La mort, en effet, efface tout, le corps pouvant même disparaître totalement comme ce fut le cas avec les fours crématoires des nazis. Au mieux, elle « laisse un cadavre / dont il faut se défaire au plus vite », et il ne demeurera rien non plus de son passage : les noms inscrits dans un cimetière n’apprennent rien de ceux qui les ont portés. On peut éprouver une sorte de vertige à lire ces noms — Jacques Lèbre en recopie —, tout comme à voir exhumer, au cours de fouilles, des ossements d’une nécropole. Une fois le corps voué aux vers, rien ne demeure « de sa vie, de ses pensées, de ses sentiments », et plus l’on remonte dans le temps, moins ce que fut la majorité des hommes garde de traces. Jacques Lèbre remarque que, dans le brouillard du Moyen Âge, seuls semblent subsister la mémoire des conflits qui opposaient les seigneurs pour agrandir leurs domaines : rien n’est conservé des ouvriers qui construisirent les églises romanes. Cependant, ce que l’on retient du passé n’est pas limité à quelques noms de roitelets et leurs luttes d’intérêt, et le texte de L’immensité du ciel en témoigne, avec les citations de fragments de Nelly Sachs, Ossip Mandelstam, Dante, Pierre Morhange, Fernand Deligny, Alfred Gong, Joseph Joubert, W. C. Sebald…

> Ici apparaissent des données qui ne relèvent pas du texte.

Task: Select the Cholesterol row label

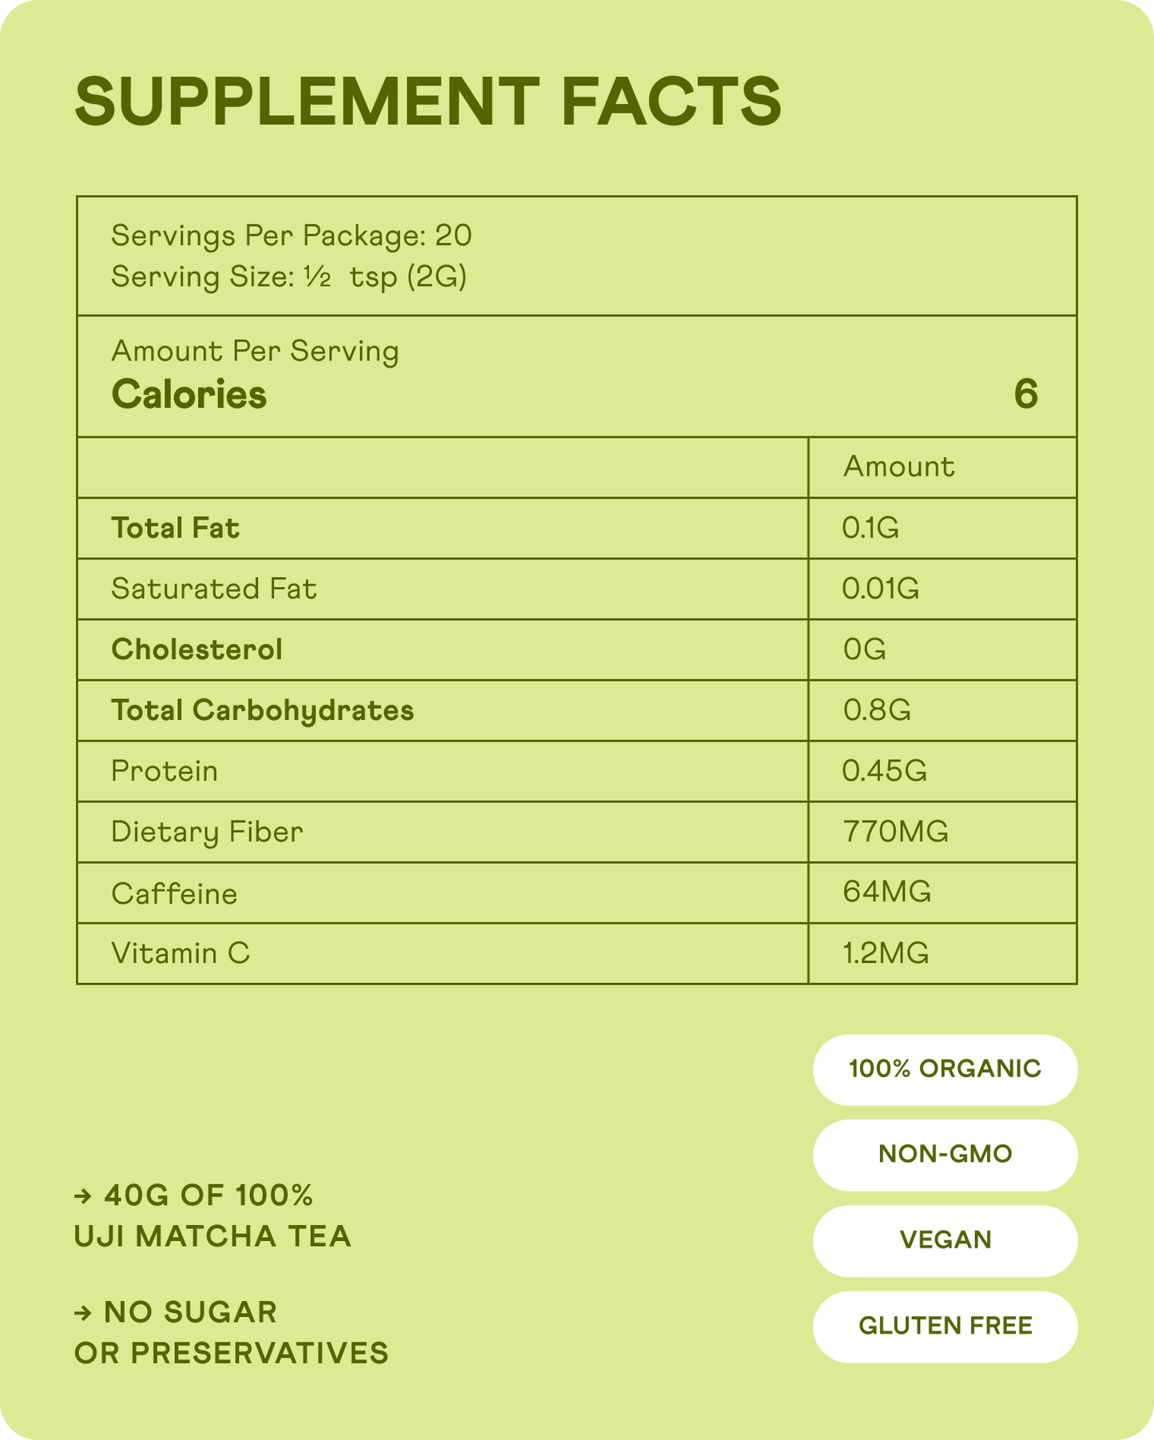Action: pyautogui.click(x=197, y=650)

L’art du sculpteur qui représente dans la pierre le chant, les textes des écrivains nourrissent le présent, mais sans pour autant supprimer la solitude des humains ou, plutôt, ils vivent entre eux, coupés définitivement de la nature, donc dans leur silence. Pour les animaux, notre langage n’a pas de sens, pas plus que leurs cris (chant, meuglement, aboiement, etc.) n’en ont pour nous ; quand on croise le regard de telle ou telle bête, « on dirait des appels auxquels nous ne savons pas répondre ». N’y a-t-il pas d’issue, sinon de vivre sans illusion le temps qui nous est alloué, la perspective d’une résurrection étant écartée avec ironie : manque de place pour tous les revenants et chacun « déféquant sur ses talons, se pissant sur les pieds » ? C’est le sort commun, et il faudrait le vivre avec le chant du chardonneret : alors, avec l’oiseau, comme l’écrit Mandelstam, « nous regarderons le monde tous les deux » — réconciliation lyrique, dans ce dernier vers du livre, de l’homme avec la nature, qui suit la demande faite à l’oiseau, « suspends notre dévalement vers la mort » par ton chant.